[[ PROVIDED DATA, beginning ]]

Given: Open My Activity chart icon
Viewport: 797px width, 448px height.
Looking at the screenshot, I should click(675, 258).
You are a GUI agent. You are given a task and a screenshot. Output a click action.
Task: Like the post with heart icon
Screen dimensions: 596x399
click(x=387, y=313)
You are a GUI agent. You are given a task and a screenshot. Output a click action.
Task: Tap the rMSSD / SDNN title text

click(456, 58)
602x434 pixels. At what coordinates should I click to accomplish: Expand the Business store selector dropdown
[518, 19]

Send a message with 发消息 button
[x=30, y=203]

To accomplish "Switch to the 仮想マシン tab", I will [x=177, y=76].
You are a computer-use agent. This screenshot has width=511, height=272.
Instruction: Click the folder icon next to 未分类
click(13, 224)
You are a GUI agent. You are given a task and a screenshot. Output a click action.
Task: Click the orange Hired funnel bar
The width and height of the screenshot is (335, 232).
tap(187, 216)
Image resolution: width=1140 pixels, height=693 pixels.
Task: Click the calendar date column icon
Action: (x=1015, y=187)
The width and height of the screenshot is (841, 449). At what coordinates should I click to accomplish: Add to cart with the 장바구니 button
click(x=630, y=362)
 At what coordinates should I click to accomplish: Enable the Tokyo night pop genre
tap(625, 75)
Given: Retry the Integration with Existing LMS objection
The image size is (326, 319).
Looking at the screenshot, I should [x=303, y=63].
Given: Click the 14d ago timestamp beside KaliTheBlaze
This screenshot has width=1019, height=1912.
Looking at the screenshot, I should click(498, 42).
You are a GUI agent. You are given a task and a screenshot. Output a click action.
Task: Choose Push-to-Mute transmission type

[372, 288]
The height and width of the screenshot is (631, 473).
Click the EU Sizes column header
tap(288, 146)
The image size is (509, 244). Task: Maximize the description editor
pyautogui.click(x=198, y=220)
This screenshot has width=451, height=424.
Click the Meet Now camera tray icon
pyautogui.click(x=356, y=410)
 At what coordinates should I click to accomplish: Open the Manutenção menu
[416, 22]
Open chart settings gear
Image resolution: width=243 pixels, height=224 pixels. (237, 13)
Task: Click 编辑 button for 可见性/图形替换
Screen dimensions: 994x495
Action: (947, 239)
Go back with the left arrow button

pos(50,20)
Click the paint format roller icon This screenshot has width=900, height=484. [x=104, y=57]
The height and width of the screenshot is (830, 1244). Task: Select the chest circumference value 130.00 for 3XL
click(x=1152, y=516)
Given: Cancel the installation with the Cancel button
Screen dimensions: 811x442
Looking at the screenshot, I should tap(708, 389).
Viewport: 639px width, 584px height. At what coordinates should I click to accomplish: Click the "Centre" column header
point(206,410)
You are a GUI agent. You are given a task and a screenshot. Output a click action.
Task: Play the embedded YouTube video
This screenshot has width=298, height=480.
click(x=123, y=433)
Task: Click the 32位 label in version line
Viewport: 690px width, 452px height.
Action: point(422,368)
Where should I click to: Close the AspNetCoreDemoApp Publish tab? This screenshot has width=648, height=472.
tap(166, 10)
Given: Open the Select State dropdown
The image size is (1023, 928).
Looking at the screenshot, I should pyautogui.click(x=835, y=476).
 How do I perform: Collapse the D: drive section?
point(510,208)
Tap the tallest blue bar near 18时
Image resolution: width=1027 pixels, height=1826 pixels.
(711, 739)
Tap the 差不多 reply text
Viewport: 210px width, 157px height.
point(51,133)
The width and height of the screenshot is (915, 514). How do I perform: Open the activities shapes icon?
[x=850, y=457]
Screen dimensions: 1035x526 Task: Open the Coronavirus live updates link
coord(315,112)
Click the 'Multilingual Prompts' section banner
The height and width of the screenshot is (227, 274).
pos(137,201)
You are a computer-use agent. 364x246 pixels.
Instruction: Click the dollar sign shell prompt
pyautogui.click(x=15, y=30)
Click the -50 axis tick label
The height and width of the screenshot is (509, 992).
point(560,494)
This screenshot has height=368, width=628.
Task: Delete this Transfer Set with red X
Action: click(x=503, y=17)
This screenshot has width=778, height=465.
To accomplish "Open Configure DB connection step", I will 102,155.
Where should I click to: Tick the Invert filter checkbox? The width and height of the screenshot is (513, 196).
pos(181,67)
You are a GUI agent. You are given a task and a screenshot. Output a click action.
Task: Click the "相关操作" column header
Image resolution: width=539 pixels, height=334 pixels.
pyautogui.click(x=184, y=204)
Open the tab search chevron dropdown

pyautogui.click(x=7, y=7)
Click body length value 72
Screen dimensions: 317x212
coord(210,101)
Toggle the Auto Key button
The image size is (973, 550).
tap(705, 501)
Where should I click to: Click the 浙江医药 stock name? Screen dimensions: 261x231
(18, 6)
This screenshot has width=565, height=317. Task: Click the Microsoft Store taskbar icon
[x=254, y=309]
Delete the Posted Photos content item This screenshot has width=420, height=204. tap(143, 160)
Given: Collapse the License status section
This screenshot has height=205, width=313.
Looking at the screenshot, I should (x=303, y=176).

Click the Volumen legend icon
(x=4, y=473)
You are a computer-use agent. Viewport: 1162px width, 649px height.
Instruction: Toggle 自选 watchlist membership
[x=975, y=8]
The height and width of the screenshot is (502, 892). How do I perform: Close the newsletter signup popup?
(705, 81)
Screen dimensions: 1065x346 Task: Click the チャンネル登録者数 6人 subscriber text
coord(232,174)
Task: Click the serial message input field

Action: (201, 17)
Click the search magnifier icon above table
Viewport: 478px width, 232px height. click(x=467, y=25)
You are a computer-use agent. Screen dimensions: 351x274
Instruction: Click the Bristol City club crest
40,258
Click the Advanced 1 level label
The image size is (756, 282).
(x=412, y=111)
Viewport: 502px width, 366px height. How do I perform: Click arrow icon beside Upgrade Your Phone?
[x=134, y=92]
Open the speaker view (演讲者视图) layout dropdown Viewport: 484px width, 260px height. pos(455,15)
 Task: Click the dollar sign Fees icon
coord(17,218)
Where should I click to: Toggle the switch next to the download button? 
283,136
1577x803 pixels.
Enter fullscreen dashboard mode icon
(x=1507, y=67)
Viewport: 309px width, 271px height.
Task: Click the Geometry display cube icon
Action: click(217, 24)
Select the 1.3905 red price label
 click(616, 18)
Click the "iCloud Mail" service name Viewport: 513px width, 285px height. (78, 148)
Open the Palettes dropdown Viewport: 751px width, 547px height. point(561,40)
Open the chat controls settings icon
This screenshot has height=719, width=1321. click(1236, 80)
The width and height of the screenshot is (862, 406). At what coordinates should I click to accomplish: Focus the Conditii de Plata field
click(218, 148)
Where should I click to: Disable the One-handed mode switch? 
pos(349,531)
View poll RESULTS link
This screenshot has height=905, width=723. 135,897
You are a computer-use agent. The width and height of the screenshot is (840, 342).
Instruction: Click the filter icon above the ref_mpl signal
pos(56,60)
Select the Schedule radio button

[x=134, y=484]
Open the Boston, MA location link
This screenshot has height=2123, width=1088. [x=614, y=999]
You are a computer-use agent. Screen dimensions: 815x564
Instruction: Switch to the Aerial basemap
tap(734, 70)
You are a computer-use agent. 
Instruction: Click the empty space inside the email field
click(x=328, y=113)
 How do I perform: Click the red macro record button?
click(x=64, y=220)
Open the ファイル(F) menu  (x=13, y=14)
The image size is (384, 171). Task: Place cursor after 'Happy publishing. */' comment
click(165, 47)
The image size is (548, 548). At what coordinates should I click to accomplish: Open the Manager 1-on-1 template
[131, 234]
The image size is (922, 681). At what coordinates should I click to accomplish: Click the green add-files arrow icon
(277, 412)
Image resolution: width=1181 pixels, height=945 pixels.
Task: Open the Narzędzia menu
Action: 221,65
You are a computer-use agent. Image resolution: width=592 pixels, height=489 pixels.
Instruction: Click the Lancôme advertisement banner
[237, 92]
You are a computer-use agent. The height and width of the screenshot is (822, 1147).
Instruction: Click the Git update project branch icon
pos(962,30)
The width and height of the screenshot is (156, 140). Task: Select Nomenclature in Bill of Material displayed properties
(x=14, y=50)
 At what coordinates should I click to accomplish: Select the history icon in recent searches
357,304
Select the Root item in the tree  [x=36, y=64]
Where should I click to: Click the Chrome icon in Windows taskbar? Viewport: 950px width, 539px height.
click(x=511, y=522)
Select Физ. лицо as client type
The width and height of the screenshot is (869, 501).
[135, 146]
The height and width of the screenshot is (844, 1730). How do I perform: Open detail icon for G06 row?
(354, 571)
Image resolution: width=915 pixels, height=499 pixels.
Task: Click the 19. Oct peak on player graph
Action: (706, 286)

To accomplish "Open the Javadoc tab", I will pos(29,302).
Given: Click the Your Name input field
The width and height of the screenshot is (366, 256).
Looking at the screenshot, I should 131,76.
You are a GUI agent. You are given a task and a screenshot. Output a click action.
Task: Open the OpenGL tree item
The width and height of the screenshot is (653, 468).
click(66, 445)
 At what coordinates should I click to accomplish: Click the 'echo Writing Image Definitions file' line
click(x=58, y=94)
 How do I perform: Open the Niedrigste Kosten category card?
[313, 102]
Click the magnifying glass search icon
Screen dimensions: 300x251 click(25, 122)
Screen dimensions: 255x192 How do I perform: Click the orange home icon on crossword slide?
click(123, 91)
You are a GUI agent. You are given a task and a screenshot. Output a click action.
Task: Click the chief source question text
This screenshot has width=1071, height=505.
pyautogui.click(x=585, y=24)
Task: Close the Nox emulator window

[[ PROVIDED DATA, end ]]

- **WORK ORDER**:
Print the material above verbatim, first line through the line containing "Given: Retry the", both included.

- **WRITTEN SOLUTION**:
Given: Open My Activity chart icon
Viewport: 797px width, 448px height.
Looking at the screenshot, I should click(675, 258).
You are a GUI agent. You are given a task and a screenshot. Output a click action.
Task: Like the post with heart icon
Screen dimensions: 596x399
click(x=387, y=313)
You are a GUI agent. You are given a task and a screenshot. Output a click action.
Task: Tap the rMSSD / SDNN title text

click(456, 58)
602x434 pixels. At what coordinates should I click to accomplish: Expand the Business store selector dropdown
[518, 19]

Send a message with 发消息 button
[x=30, y=203]

To accomplish "Switch to the 仮想マシン tab", I will [x=177, y=76].
You are a computer-use agent. This screenshot has width=511, height=272.
Instruction: Click the folder icon next to 未分类
click(13, 224)
You are a GUI agent. You are given a task and a screenshot. Output a click action.
Task: Click the orange Hired funnel bar
The width and height of the screenshot is (335, 232).
tap(187, 216)
Image resolution: width=1140 pixels, height=693 pixels.
Task: Click the calendar date column icon
Action: (x=1015, y=187)
The width and height of the screenshot is (841, 449). At what coordinates should I click to accomplish: Add to cart with the 장바구니 button
click(x=630, y=362)
 At what coordinates should I click to accomplish: Enable the Tokyo night pop genre
tap(625, 75)
Given: Retry the Integration with Existing LMS objection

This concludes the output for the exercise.